Your task: Your answer should hold exactly the lines from the line containing "Task: Open the three-dots more options menu" through the end of the entries that follow.

[Saved entries]
· · · · ·
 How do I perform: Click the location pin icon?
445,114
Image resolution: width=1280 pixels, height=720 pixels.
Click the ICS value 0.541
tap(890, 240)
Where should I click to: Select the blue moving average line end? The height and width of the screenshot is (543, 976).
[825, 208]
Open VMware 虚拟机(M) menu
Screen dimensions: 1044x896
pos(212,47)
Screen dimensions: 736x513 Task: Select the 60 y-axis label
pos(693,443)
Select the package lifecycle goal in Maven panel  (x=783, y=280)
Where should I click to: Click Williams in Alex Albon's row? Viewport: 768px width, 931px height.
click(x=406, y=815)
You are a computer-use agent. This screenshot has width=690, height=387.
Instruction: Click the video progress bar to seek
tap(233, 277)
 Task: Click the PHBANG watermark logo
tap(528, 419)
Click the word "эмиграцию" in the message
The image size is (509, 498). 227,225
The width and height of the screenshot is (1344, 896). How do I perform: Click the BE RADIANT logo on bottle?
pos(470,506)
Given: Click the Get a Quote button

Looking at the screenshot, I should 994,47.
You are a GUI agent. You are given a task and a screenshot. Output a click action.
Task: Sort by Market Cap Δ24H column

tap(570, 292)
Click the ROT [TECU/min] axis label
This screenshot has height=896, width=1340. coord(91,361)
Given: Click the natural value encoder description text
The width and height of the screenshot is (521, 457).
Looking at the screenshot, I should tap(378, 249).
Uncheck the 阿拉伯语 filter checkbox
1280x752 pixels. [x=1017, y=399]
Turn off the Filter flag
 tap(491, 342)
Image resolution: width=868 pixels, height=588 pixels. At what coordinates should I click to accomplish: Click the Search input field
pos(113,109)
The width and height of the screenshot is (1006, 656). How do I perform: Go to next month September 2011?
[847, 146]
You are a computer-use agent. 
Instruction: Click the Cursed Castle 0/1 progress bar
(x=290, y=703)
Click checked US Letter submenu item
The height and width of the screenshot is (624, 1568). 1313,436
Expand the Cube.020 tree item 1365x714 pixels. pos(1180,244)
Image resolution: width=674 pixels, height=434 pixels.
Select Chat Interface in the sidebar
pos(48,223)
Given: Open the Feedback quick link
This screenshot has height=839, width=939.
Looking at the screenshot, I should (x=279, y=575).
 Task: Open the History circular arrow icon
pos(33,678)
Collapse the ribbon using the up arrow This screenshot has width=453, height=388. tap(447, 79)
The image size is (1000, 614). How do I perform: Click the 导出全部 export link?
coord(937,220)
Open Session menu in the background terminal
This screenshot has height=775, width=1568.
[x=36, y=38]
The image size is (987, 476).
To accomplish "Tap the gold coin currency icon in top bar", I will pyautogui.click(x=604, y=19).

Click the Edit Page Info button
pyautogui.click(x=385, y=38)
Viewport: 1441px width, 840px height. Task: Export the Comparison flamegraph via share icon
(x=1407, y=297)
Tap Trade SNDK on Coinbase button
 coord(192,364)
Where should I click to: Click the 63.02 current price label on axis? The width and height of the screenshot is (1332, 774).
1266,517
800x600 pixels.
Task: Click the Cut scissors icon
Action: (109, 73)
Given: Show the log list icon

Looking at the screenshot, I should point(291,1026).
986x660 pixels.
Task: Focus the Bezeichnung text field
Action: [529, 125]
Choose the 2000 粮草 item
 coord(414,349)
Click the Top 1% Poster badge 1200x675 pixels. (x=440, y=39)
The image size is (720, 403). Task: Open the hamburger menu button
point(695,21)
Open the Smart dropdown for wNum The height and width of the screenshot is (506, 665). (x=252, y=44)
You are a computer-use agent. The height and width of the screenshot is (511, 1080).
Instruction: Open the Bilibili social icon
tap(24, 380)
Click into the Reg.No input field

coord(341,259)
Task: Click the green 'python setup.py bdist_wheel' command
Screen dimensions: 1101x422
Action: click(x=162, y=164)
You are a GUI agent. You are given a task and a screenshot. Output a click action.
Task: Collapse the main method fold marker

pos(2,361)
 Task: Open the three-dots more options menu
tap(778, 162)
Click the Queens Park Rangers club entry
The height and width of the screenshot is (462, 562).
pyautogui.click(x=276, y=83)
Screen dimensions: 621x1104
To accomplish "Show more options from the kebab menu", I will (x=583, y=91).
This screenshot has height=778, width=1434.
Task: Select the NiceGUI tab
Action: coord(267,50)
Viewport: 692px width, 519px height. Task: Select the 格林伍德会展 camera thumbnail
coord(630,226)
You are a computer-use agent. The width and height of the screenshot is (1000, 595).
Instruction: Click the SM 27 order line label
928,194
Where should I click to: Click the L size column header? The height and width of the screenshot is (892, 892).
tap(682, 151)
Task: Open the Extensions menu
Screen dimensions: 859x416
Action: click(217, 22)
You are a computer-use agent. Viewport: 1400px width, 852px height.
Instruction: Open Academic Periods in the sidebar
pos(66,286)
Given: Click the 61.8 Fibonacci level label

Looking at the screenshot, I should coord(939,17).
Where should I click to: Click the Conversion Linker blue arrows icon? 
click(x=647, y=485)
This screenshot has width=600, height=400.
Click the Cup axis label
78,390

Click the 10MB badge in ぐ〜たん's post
· · · · ·
Answer section:
 Task: Open the three-dots more options menu
tap(778, 162)
Click the Queens Park Rangers club entry
The height and width of the screenshot is (462, 562).
pyautogui.click(x=276, y=83)
Screen dimensions: 621x1104
To accomplish "Show more options from the kebab menu", I will (x=583, y=91).
This screenshot has height=778, width=1434.
Task: Select the NiceGUI tab
Action: coord(267,50)
Viewport: 692px width, 519px height. Task: Select the 格林伍德会展 camera thumbnail
coord(630,226)
You are a computer-use agent. The width and height of the screenshot is (1000, 595).
Instruction: Click the SM 27 order line label
928,194
Where should I click to: Click the L size column header? The height and width of the screenshot is (892, 892).
tap(682, 151)
Task: Open the Extensions menu
Screen dimensions: 859x416
Action: click(217, 22)
You are a computer-use agent. Viewport: 1400px width, 852px height.
Instruction: Open Academic Periods in the sidebar
pos(66,286)
Given: Click the 61.8 Fibonacci level label

Looking at the screenshot, I should coord(939,17).
Where should I click to: Click the Conversion Linker blue arrows icon? 
click(x=647, y=485)
This screenshot has width=600, height=400.
Click the Cup axis label
78,390

Click the 10MB badge in ぐ〜たん's post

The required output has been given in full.